È passato un mese da quando Sony ha annunciato l’intenzione di eliminare completamente le copie fisiche dei giochi su PlayStation a partire da gennaio 2028, lasciando così intendere che PS6 non avrà un lettore ottico – anche se questa cosa è tutt’altro che confermata.
Nonostante la stragrande maggioranza dei giochi venga oggi venduta in formato digitale, in molti criticano aspramente questa decisione, ma Sony ha dichiarato di non voler tornare sui propri passi.
Tra le altre cose, sono state sollevate preoccupazioni riguardo alla scarsa retrocompatibilità delle console PlayStation, alla possibile scomparsa dell’unica opportunità di acquistare giochi a un prezzo inferiore e alla mancanza di un’adeguata protezione da parte di Sony per i prodotti acquistati digitalmente, dato che le copie fisiche non funzioneranno affatto.
Michael Futter, co-fondatore della società di consulenza per l’industria videoludica F-Squared, ha recentemente affermato che la decisione di Sony di interrompere la vendita di giochi in formato fisico è “estremamente dannosa per i consumatori”.
Curiosamente però, considerando che Microsoft è stata tra le prime aziende a spingere fortemente sul digitale con iniziative come il Game Pass, l’azienda di Redmond potrebbe mantenere il supporto fisico nella prossima generazione.

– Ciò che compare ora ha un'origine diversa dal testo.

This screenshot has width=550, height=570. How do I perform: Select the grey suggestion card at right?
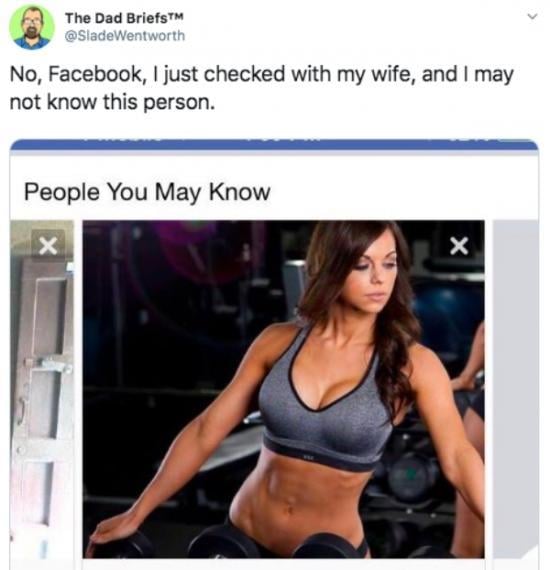(515, 389)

John Linneman, esperto di Digital Foundry, afferma di non essere affatto convinto che Microsoft eliminerà gradualmente i giochi fisici nella prossima generazione. Al contrario, le sue ultime informazioni suggeriscono che Project Helix supporterà i dischi:
Avevo sentito da un paio di fonti diverse […] ma almeno, prima del recente reset di Xbox – non so a che punto siamo ora – sembrava che Microsoft avesse davvero intenzione di continuare a supportare i giochi su disco. Non perché dessero importanza alle vendite al dettaglio dei dischi, ma perché volevano assicurarsi che tutti i giochi Xbox fossero ancora giocabili sulle nuove console Xbox.
Linneman si riferisce al programma Positron, che permette di convertire i giochi Xbox fisici in licenze digitali. Si tratta di una tecnologia che Microsoft sta sviluppando, anche se al momento non ci sono conferme ufficiali.